Astrazeneca-Impfstopp: Österreich plädiert für gesamteuropäisches Vorgehen

Wien – Österreich sieht die nationalen Entscheidungen zum vorsorglichen Impfstopp mit Astrazeneca kritisch. Nötig sei vielmehr eine „raschestmögliche, klare Stellungnahme von den Europäischen Behörden für ein gemeinsames gesamteuropäisches Vorgehen“, sagte Gesundheitsminister Rudolf Anschober (Grüne) gestern Abend in Wien.

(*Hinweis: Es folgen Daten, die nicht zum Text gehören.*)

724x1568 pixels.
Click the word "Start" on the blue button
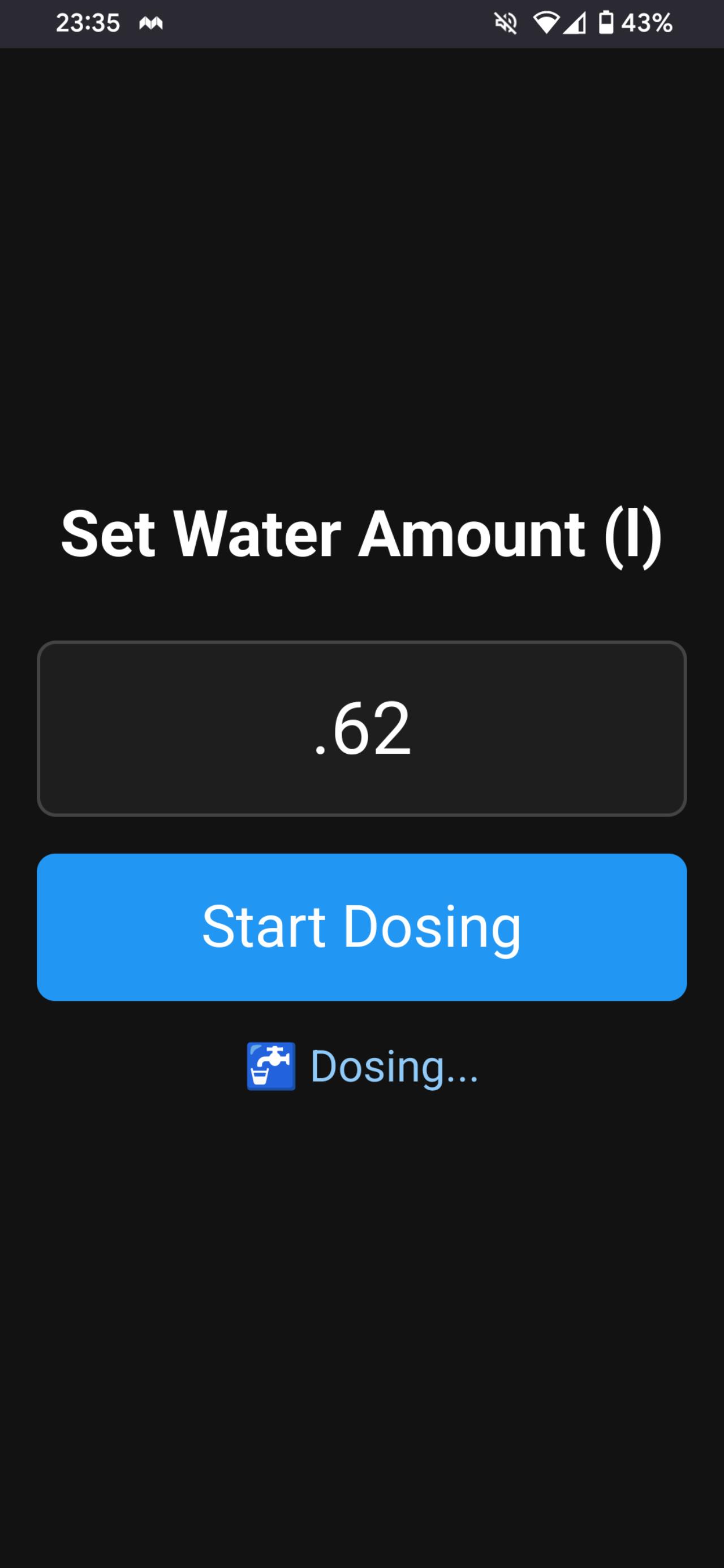pos(264,926)
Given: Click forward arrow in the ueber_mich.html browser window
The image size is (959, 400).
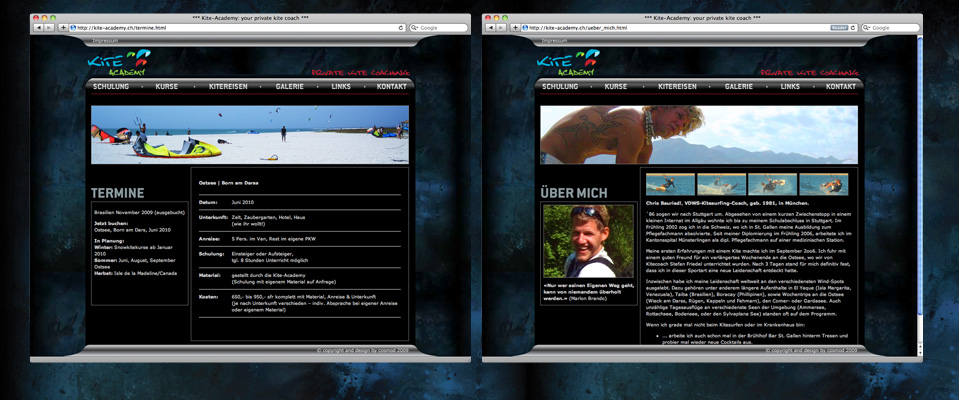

„Wir haben uns bei den Impfungen auf ein gemeinsames europäisches Vorgehen geeinigt. Nationale Einzelgänge sind in diesem Zusammenhang weder effektiv noch vertrauensbildend“, so Anschober.
Derart weitreichende Entscheidungen müssten durch fundierte Daten und Fakten eindeutig belegt sein. Derzeit gebe es keinen Beweis für einen ursächlichen Zusammenhang zwischen dem Impfstoff von Astrazeneca und den aktuell diskutierten gesundheitlichen Ereignissen, die auch bei ungeimpften Personen auftreten könnten.
Deutschland sowie Frankreich, Italien, Spanien, Slowenien, Portugal und Lettland hatten gestern verkündet, den Einsatz des Astrazeneca-Vakzins wegen der Berichte über schwere Blutgerinnsel der Hirnvene in zeitlichem Zusammenhang mit einer Impfung auszusetzen. Zuvor hatten schon mehrere andere europäische Länder diese Maßnahme ergriffen.
Auch Schweden hat mittlerweile den Einsatz des Coronaimpfstoffs von Astrazeneca ausgesetzt. Diese Vorsichtsmaßnahme sei eine Reaktion auf Berichte über mutmaßliche Nebenwirkungen des Mittels, teilte die Behörde für öffentliche Gesundheit (FHM) heute in Stockholm mit. Sie gelte, bis die EU-Arzneimittelbehörde (EMA) ihre Untersuchungen zu möglichen Nebenwirkungen des Vakzins abgeschlossen habe.
Die EMA hatte gestern vorerst an ihrer Bewertung des Coronaipfstoffes von Astrazeneca festgehalten. Bisher gebe es keine Hinweise darauf, dass das Mittel ein ernstes Gesundheitsrisiko darstelle, hieß es. Für übermorgen plant die EU-Behörde eine Sondersitzung zum Astrazeneca-Vakzin. Das Beratergremium der Weltgesundheitsorganisation (WHO) zur Impfstoffsicherheit setzte für heute Beratungen an.
Das Aussetzen von Impfungen mit dem Produkt von Astrazeneca in verschiedenen Ländern ist aus Sicht der WHO noch kein Alarmzeichen. Die Vorfälle seien nicht notwendigerweise auf das Impfen zurückzuführen, sagte WHO-Chef Tedros Adhanom Ghebreyesus gestern in Genf. „Es ist eine Routinepraxis, das zu untersuchen.“ Außerdem zeige es, dass das Überwachungssystem funktioniere und wirksame Kontrollen stattfänden, so der WHO-Chef.
Der britische Premierminister Boris Johnson bezeichnete das in seinem Land schon millionenfach verwendete Coronavakzin als „sicher“. „Dieser Impfstoff ist sicher und wirkt extrem gut“, schrieb Johnson in einem heute veröffentlichten Beitrag für die Times. Er verwies auch auf die strengen Zulassungsverfahren der britischen Arzneimittelbehörde MHRA. Diese sehe keinerlei Anlass dafür, die Impfungen mit Astrazeneca auszusetzen, sagte der britische Premierminister am Montag zu Journalisten.
Der Coronaimpfstoff wurde von Astrazeneca in Zusammenarbeit mit der Universität Oxford entwickelt. In Großbritannien wurden inzwischen mehr als elf Millionen Dosen des Vakzins verabreicht, Berichte über schwere Nebenwirkungen liegen bislang nicht vor.